Towards the end of March, of what is known as ‘the annual financial closing’, the accidental banker in me braces for the approaching storm with clinched fists and gritted teeth. It’s payback time for the mounds of litter left around by the careful staff all along the year, ‘willful default’ of the considerate borrowers, neglect of the prescient depositors, hieroglyphics of multi-layered taxes imposed by the State and the Cardinal Sin of unachieved targets. The twister eventually dumps me barely breathing in the middle of megatons of printouts which must be arranged in precise sets bound for differing destinations. And just as I seem to be regaining control of my limbs, the Statutory Auditors descend like bolts of lightning.

For the past two years or so I have been more of a taxidermist than a photographer. Every now and then I have unpacked the bags, extracted the bodies and lenses from their respective shells, brushed off the dust, recharged the batteries, put in fresh sacs of silica gels and repacked and returned the stuff to the cupboard. I have doggedly though stuck to photography forums and have made insignificant noises now and then about the odd photograph uploaded or a new DSLR launched. But come March, eyeballs start threatening to detach themselves from the gray goo behind and vanish into thin vapour. Sleeping like a log seems to be the inevitable call of nature rather than sleepy logins into forums.

— THE DATA —
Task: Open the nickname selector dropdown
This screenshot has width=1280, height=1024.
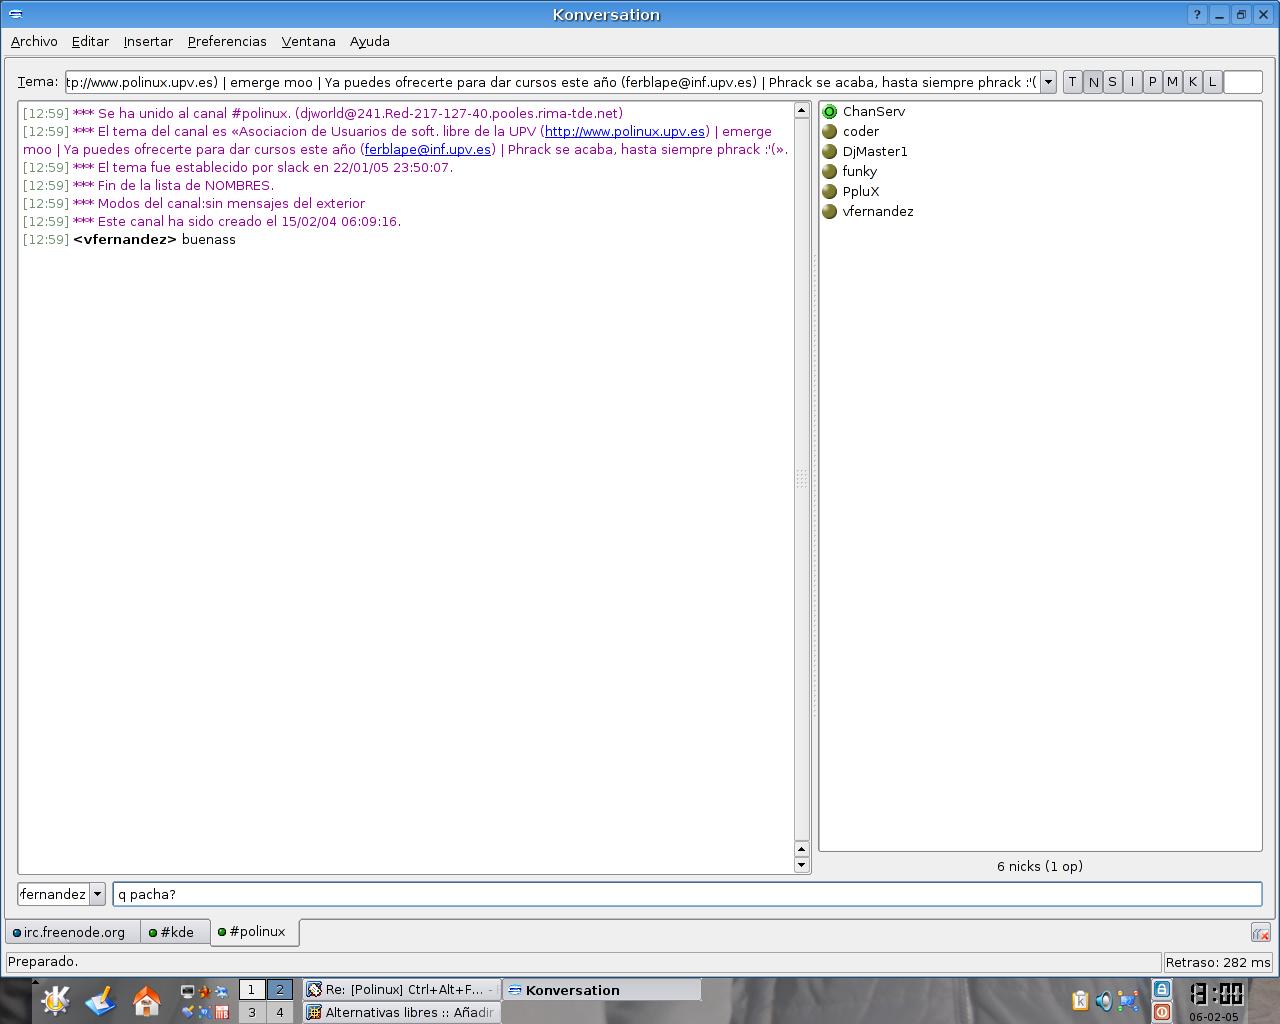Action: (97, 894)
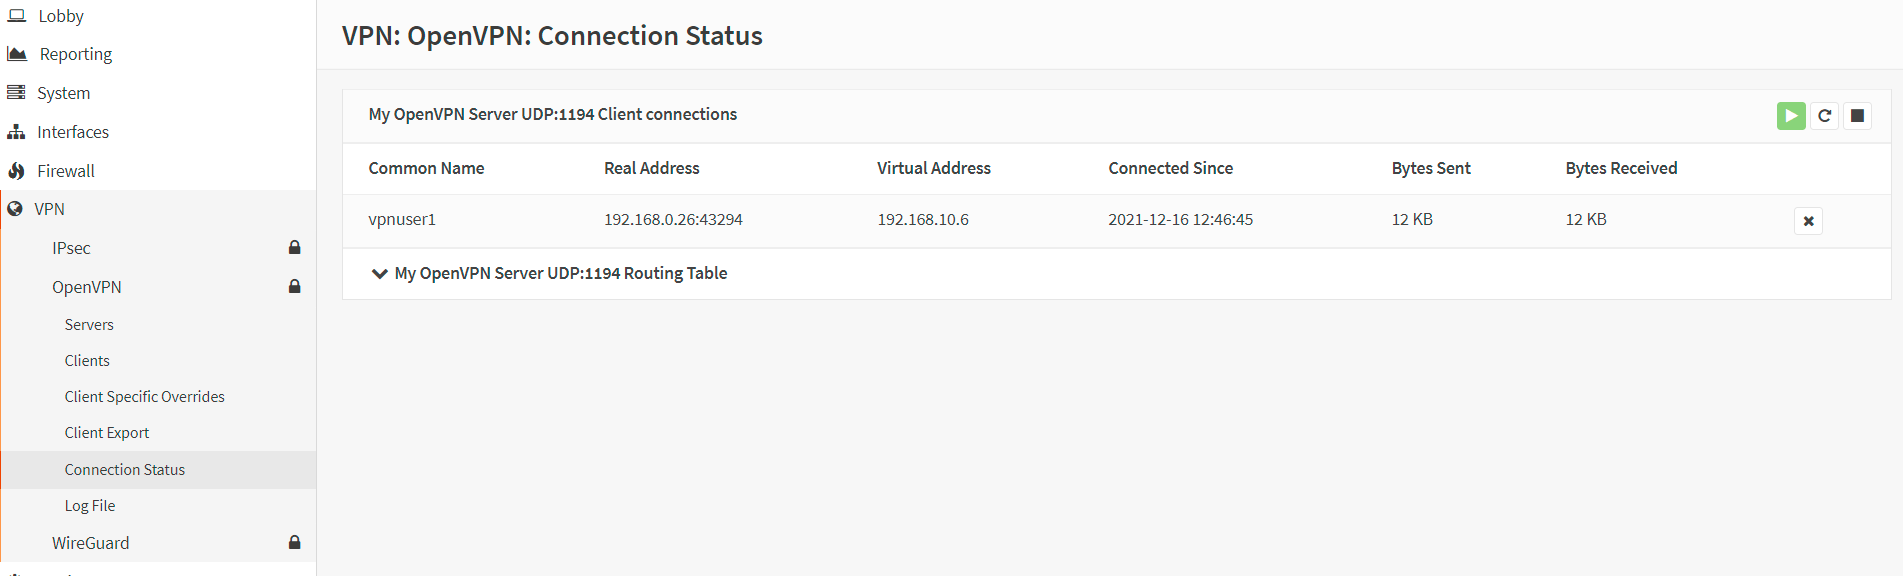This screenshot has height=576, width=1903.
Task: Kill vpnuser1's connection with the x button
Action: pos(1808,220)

---

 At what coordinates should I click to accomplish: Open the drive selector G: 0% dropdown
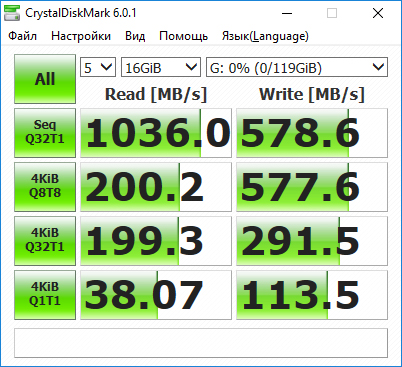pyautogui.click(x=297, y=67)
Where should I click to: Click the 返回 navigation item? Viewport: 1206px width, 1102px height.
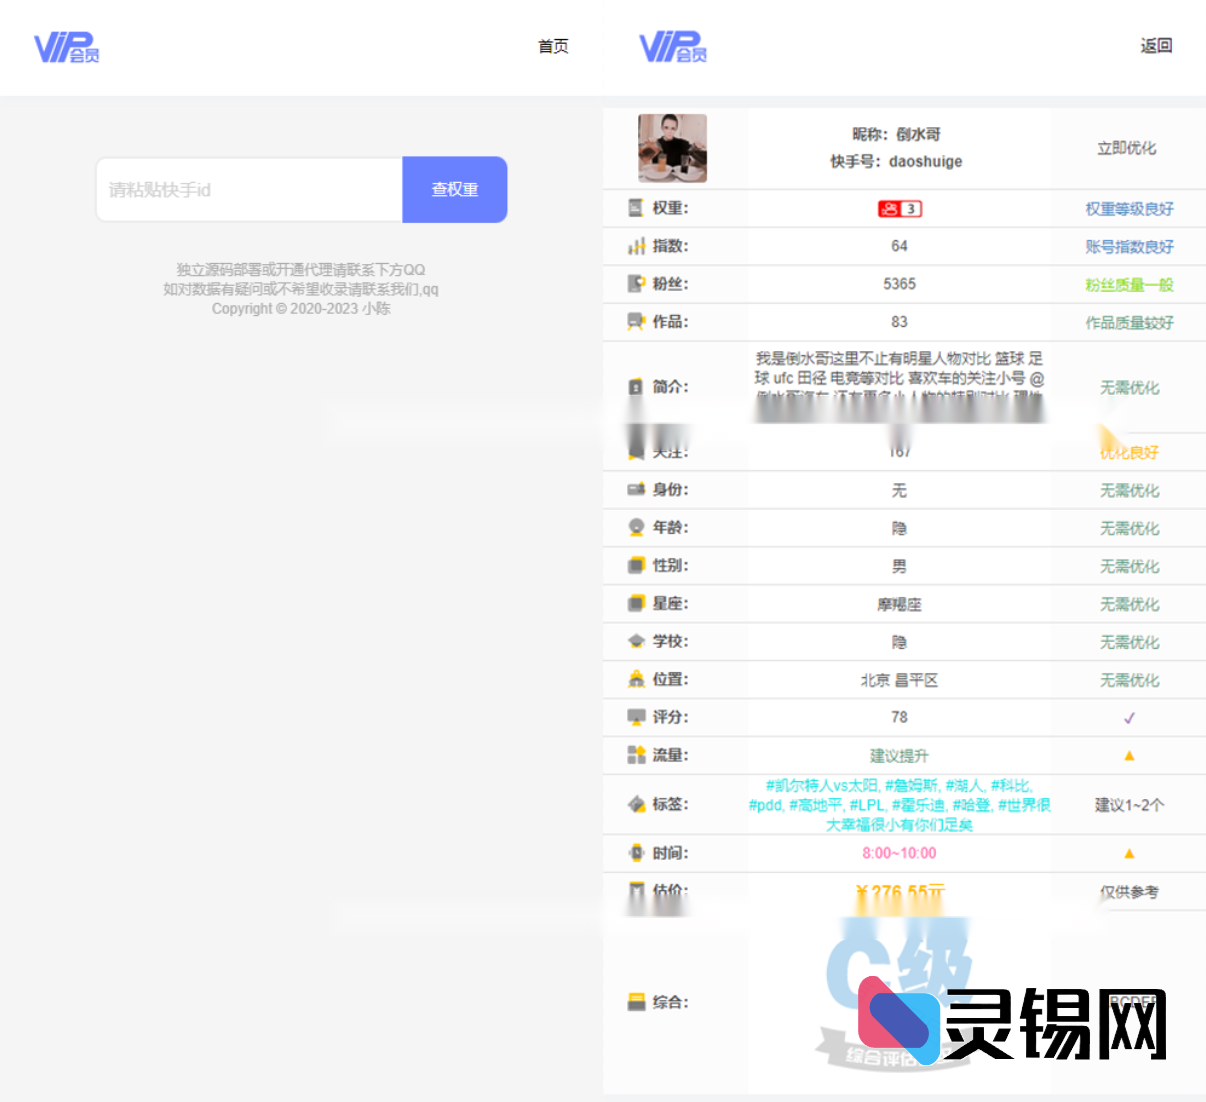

— LIST OF TASKS —
1. In the passage about the annual financial closing, what does the writer say he has been more of than a photographer for the past two years or so?
2. Retype the part of the passage about the annual financial closing that begins at the words "For the past" and stops after "logins into forums.".
The listing has no connection to the passage about the annual financial closing.

— ANSWERS PER TASK —
1. A taxidermist.

2.
For the past two years or so I have been more of a taxidermist than a photographer. Every now and then I have unpacked the bags, extracted the bodies and lenses from their respective shells, brushed off the dust, recharged the batteries, put in fresh sacs of silica gels and repacked and returned the stuff to the cupboard. I have doggedly though stuck to photography forums and have made insignificant noises now and then about the odd photograph uploaded or a new DSLR launched. But come March, eyeballs start threatening to detach themselves from the gray goo behind and vanish into thin vapour. Sleeping like a log seems to be the inevitable call of nature rather than sleepy logins into forums.